Discriminating cyclic from linear nucleotides − CRISPR/Cas-related cyclic hexaadenosine monophosphate as a case study

Abstract Nucleic acids exist in biological systems as linear and cyclic forms and in most cases the biology of the cyclic form is different from the linear form of exactly the same sequence. Case examples are cyclic nucleotides, second messengers in both prokaryotes and eukaryotes whereby the cyclic forms account for their interesting biological profiles and the actions of the cyclic nucleotides are terminated upon phosphodiesterase hydrolysis into linear forms.

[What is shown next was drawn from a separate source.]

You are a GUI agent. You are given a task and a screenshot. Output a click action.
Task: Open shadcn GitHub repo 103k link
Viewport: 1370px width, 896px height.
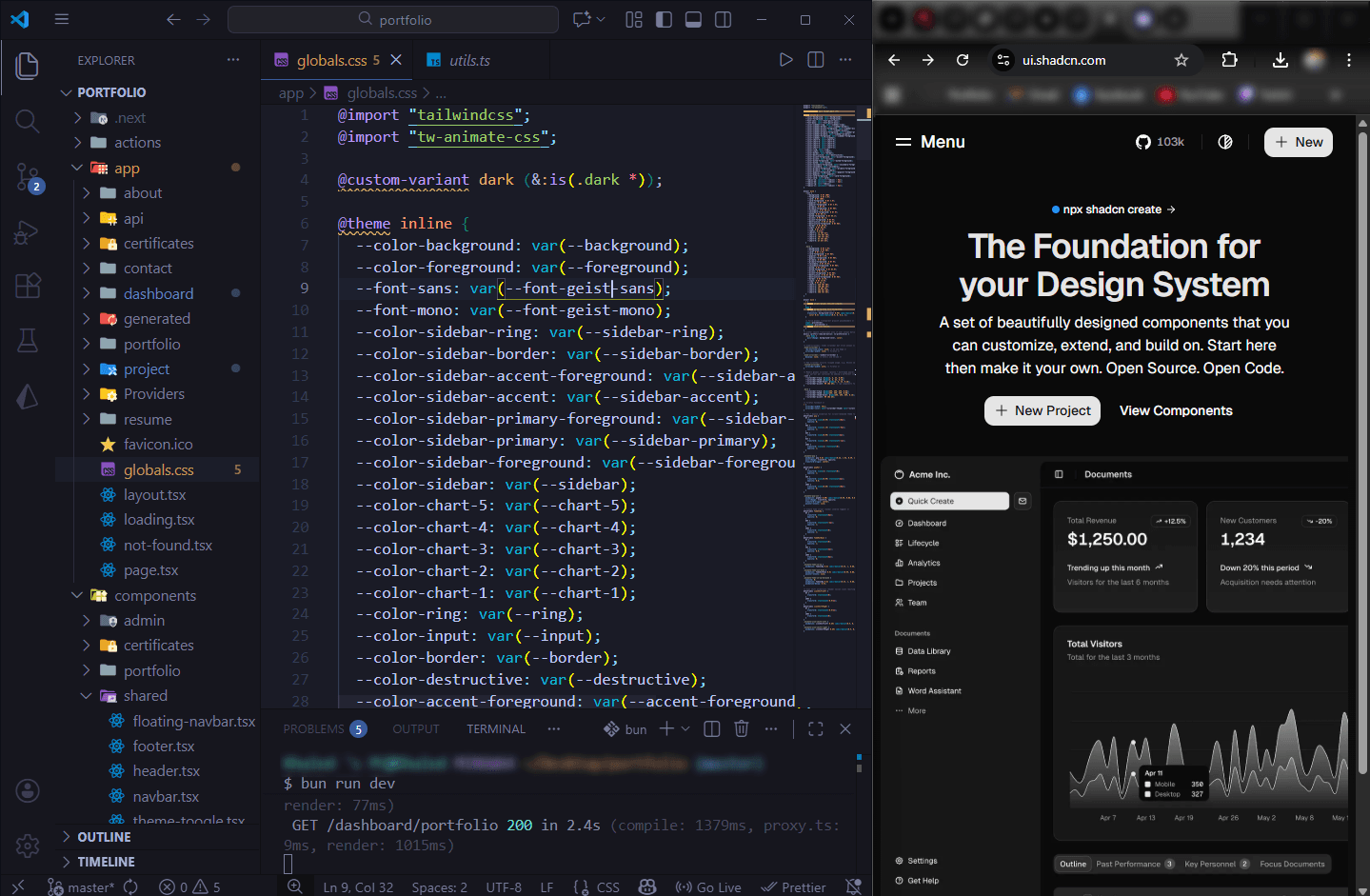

For mono and dinucleotides, it has been shown that vast conformational changes that accompany the hydrolysis of the cyclized form allow for discrimination between the cyclized and linear forms. As the ring size increases, it becomes difficult to use conformational or structural differences alone to discriminate between cyclic and linear nucleotides. Here we reveal that for the recently discovered CRISPR/Cas-related cyclic hexaadenosine monophosphate, it is possible to discriminate between the cyclized and linear forms. The structures of c-HexaAMP and linear form are different in acidic media and this structural difference facilitated a simple and practical detection platform for this interesting and new bacterial immunity-related molecule, and we also demonstrate that it is possible to distinguish between linear and cyclized polynucleotides using simple spectroscopic techniques, such as CD and fluorescence-based methods.